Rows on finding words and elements
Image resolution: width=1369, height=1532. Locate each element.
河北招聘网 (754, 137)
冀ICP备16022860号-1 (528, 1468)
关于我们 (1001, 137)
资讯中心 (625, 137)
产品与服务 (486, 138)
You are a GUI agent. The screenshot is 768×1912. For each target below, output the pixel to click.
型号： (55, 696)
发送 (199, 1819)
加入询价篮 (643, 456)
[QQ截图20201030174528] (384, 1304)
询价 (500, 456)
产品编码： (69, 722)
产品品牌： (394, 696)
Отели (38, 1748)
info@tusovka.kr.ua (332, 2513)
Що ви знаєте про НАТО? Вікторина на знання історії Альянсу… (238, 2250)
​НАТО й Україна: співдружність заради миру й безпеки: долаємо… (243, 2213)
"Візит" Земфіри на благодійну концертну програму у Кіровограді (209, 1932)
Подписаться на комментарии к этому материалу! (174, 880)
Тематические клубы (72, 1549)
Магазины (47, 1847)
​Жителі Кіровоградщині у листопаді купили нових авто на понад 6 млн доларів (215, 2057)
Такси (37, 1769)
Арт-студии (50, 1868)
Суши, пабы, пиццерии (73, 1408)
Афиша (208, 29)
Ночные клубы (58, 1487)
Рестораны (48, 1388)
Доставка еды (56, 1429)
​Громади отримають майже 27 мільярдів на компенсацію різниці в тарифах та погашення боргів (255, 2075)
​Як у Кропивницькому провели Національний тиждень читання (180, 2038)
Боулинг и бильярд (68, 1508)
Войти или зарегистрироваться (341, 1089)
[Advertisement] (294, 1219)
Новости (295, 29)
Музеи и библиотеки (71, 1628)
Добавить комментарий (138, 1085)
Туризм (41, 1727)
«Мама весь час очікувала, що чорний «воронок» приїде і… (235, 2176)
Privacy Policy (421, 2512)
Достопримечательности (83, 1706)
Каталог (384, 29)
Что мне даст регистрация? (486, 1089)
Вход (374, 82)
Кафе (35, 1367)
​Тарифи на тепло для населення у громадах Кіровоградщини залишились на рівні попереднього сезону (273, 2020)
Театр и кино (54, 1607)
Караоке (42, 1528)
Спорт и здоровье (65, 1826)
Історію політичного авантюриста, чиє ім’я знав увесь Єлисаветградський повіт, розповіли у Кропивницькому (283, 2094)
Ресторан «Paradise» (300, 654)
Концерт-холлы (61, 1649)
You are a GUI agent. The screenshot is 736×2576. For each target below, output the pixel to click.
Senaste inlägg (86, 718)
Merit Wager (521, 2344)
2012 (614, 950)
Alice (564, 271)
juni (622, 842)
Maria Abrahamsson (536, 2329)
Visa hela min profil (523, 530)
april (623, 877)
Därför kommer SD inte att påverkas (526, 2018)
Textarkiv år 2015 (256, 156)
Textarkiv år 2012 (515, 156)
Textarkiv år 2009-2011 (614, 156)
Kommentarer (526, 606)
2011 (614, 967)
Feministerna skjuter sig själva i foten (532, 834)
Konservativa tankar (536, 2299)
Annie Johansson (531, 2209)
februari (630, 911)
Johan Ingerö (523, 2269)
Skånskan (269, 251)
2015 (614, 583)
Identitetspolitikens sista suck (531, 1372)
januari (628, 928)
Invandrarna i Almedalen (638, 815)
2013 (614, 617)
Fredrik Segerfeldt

* TASK TO COMPLETE: Rewrite all the rows above, swapping "GUI agent" for "interface agent" wherever it occurs and leaving every other character unchanged.

* ANSWER:
Image resolution: width=1369, height=1532. Locate each element.
河北招聘网 (754, 137)
冀ICP备16022860号-1 (528, 1468)
关于我们 (1001, 137)
资讯中心 (625, 137)
产品与服务 (486, 138)
You are a interface agent. The screenshot is 768×1912. For each target below, output the pixel to click.
型号： (55, 696)
发送 (199, 1819)
加入询价篮 (643, 456)
[QQ截图20201030174528] (384, 1304)
询价 (500, 456)
产品编码： (69, 722)
产品品牌： (394, 696)
Отели (38, 1748)
info@tusovka.kr.ua (332, 2513)
Що ви знаєте про НАТО? Вікторина на знання історії Альянсу… (238, 2250)
​НАТО й Україна: співдружність заради миру й безпеки: долаємо… (243, 2213)
"Візит" Земфіри на благодійну концертну програму у Кіровограді (209, 1932)
Подписаться на комментарии к этому материалу! (174, 880)
Тематические клубы (72, 1549)
Магазины (47, 1847)
​Жителі Кіровоградщині у листопаді купили нових авто на понад 6 млн доларів (215, 2057)
Такси (37, 1769)
Арт-студии (50, 1868)
Суши, пабы, пиццерии (73, 1408)
Афиша (208, 29)
Ночные клубы (58, 1487)
Рестораны (48, 1388)
Доставка еды (56, 1429)
​Громади отримають майже 27 мільярдів на компенсацію різниці в тарифах та погашення боргів (255, 2075)
​Як у Кропивницькому провели Національний тиждень читання (180, 2038)
Боулинг и бильярд (68, 1508)
Войти или зарегистрироваться (341, 1089)
[Advertisement] (294, 1219)
Новости (295, 29)
Музеи и библиотеки (71, 1628)
Добавить комментарий (138, 1085)
Туризм (41, 1727)
«Мама весь час очікувала, що чорний «воронок» приїде і… (235, 2176)
Privacy Policy (421, 2512)
Достопримечательности (83, 1706)
Каталог (384, 29)
Что мне даст регистрация? (486, 1089)
Вход (374, 82)
Кафе (35, 1367)
​Тарифи на тепло для населення у громадах Кіровоградщини залишились на рівні попереднього сезону (273, 2020)
Театр и кино (54, 1607)
Караоке (42, 1528)
Спорт и здоровье (65, 1826)
Історію політичного авантюриста, чиє ім’я знав увесь Єлисаветградський повіт, розповіли у Кропивницькому (283, 2094)
Ресторан «Paradise» (300, 654)
Концерт-холлы (61, 1649)
You are a interface agent. The screenshot is 736×2576. For each target below, output the pixel to click.
Senaste inlägg (86, 718)
Merit Wager (521, 2344)
2012 (614, 950)
Alice (564, 271)
juni (622, 842)
Maria Abrahamsson (536, 2329)
Visa hela min profil (523, 530)
april (623, 877)
Därför kommer SD inte att påverkas (526, 2018)
Textarkiv år 2015 (256, 156)
Textarkiv år 2012 (515, 156)
Textarkiv år 2009-2011 (614, 156)
Kommentarer (526, 606)
2011 (614, 967)
Feministerna skjuter sig själva i foten (532, 834)
Konservativa tankar (536, 2299)
Annie Johansson (531, 2209)
februari (630, 911)
Johan Ingerö (523, 2269)
Skånskan (269, 251)
2015 (614, 583)
Identitetspolitikens sista suck (531, 1372)
januari (628, 928)
Invandrarna i Almedalen (638, 815)
2013 (614, 617)
Fredrik Segerfeldt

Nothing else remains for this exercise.